** TEXT SECTION follows **

UMass Amherst biologists led evolutionary detective work on fruit's origins
AMHERST, Mass. – In a new paper, a team of evolutionary biologists and geneticists led by senior author associate professor Ana Caicedo, with first author Hamid Razifard at the University of Massachusetts Amherst, and others, report that they have identified missing links in the tomato’s evolution from a wild blueberry-sized fruit in South America to the larger modern tomato of today.
The missing link that deserves more attention than it has gotten to date, they say, is one of a number of intermediate variants between the fully wild and fully domesticated tomato. Results of their genetic studies indicate that the modern cultivated tomato is most closely related to a weed-like tomato group still found in Mexico rather than to semi-domesticated intermediate types found in South America.
Razifard, a postdoctoral researcher in the Caicedo lab, says, “What’s new is that we propose that about 7,000 years ago, these weedy tomatoes may have been re-domesticated into the cultivated tomato.” The common cultivated tomato is the world’s highest value and most widely grown vegetable crop and an important model for studying fruit development, Caicedo and colleagues point out.
In this work, part of a larger research effort supported by the National Science Foundation and led by Esther van der Knaap at the University of Georgia, the researchers say that for many years an oversimplified view of tomato domestication was thought to involve two major transitions, the first from small, wild Solanum pimpinellifolium L. (SP) to a semi-domesticated intermediate, S. lycoperiscum L. var. cerasiforme (SLC). The second was a transition from an intermediate group (SLC) to fully domesticated cultivated tomato (S. lycopersicum L. var. lycopersicum (SLL)).
Their genetic studies address the role of what they call a “historically contentious” and complex intermediate stage of tomato domestication, an essential chapter that should not be overlooked in the tomato’s long journey from wildness to domestication. Details appear in an Advanced Access edition of Molecular Biology and Evolution.
Razifard and colleagues, who created a public genomic variants dataset for this study, used whole-genome sequencing of wild, intermediate and domesticated (SP, SLC, and SLL) varieties, plus population genomic analyses to reconstruct tomato domestication, focusing on evolutionary changes especially in the intermediate stages (SLC). They generated new whole-genome sequences for 166 samples, with particular attention to intermediate variants from its native range and cultivated fruit from Mexico, previously under-represented in studies.
Razifard says, “We found that SLC may have originated in Ecuador around 80,000 years ago as a wild species rather than a domesticate. It was cultivated in Peru and Ecuador by native people later to create medium-size tomato fruits. We also found that two subgroups from the intermediate group may have spread northward to Central America and Mexico possibly as a weedy companion to other crops.”

** End of TEXT SECTION **

> REQUIRED ACTION 1:
Summarize the tomato domestication article in two sentences.
> REQUIRED ACTION 2:
Pick up the article on tomato domestication after its final sentence and extend it.

** DATASET RECORDS follows **

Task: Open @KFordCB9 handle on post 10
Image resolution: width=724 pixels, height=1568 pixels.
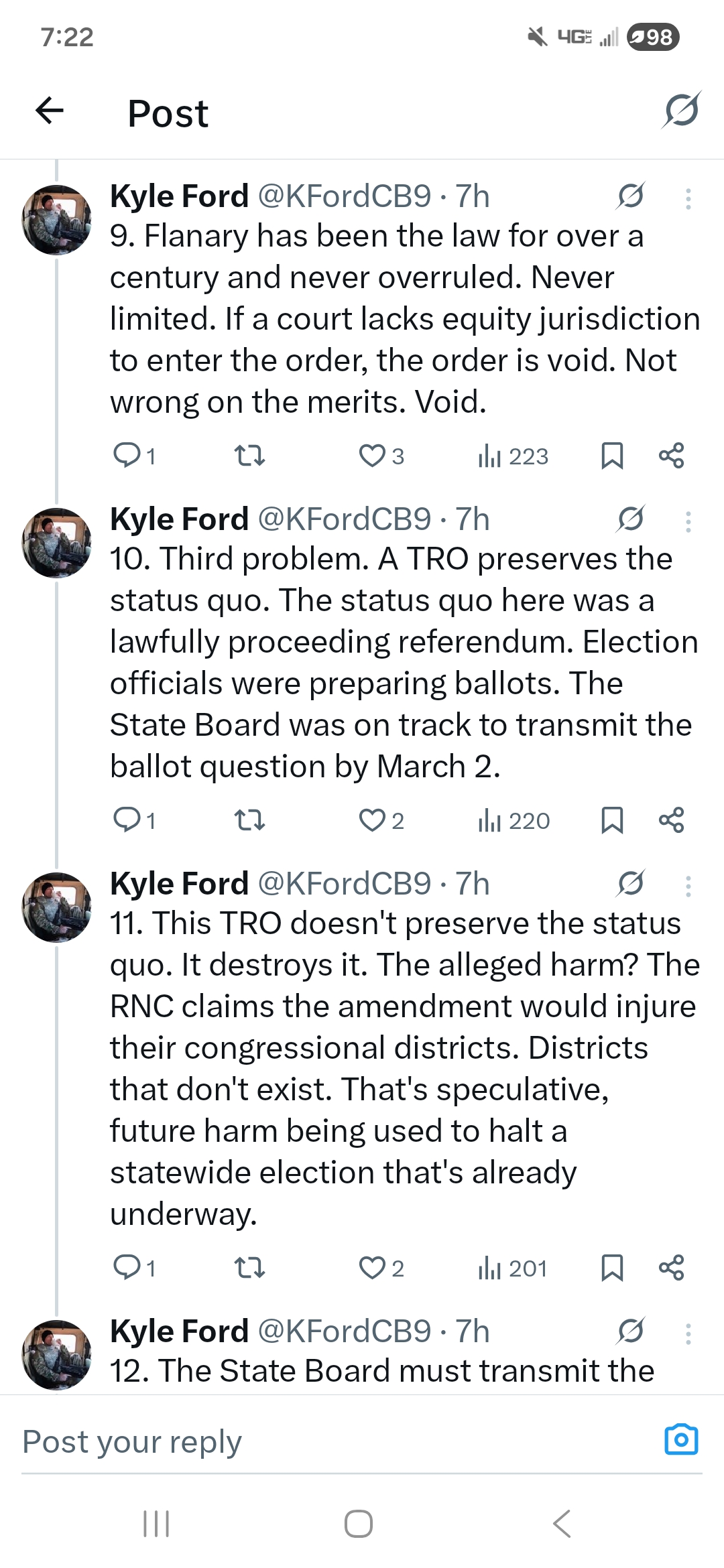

** End of DATASET RECORDS **
** DATASET RECORDS follows **

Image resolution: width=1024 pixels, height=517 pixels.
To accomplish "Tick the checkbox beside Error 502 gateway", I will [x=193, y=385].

** End of DATASET RECORDS **

> EXPECTED OUTPUT 1:
UMass Amherst researchers led by Ana Caicedo, with first author Hamid Razifard, report that the modern cultivated tomato is most closely related to a weed-like tomato group still found in Mexico rather than to semi-domesticated intermediate types from South America, and they propose that these weedy tomatoes may have been re-domesticated into the cultivated tomato about 7,000 years ago. Using whole-genome sequencing of wild, intermediate and domesticated varieties, including new sequences for 166 samples, they found that the intermediate group SLC may have originated in Ecuador around 80,000 years ago as a wild species, and that two of its subgroups may have spread northward to Central America and Mexico, possibly as a weedy companion to other crops.

> EXPECTED OUTPUT 2:
“Remarkably, these northward extensions of SLC seem to have lost some of the domestication-related phenotypes present in South America. They still grow in milpas of Mexico, where people use them as food although not cultivating them intentionally,” he adds. Milpas are fields where farmers plant many different crops in the same area.
He and Caicedo note that an origin of the domestic tomato from weed-like ancestors was proposed in 1948 based on the many native names that exist for the weed-like tomato, in contrast to fewer names for the common cultivated tomato. This hypothesis was challenged by others who argued against Mexico as a center of tomato domestication due to the absence of completely wild tomatoes there.
Razifard says, “It’s still a mystery how tomatoes have moved northward. All we have is genetic evidence and no archaeological evidence because tomato seeds don’t preserve well in the archeological records.”
The researchers point out that exploring intermediate stages of tomato domestication has “direct implications for crop improvement.” For example, they observed some signals of selection in certain intermediate populations for alleles involved in disease resistance and drought tolerance, important, Razifard says, “Such evidence is useful for finding candidate alleles that can be used for creating disease-resistant and/or drought-tolerant tomatoes.” Other intermediate populations had higher beta-carotene or sugar content, attractive traits to consumers.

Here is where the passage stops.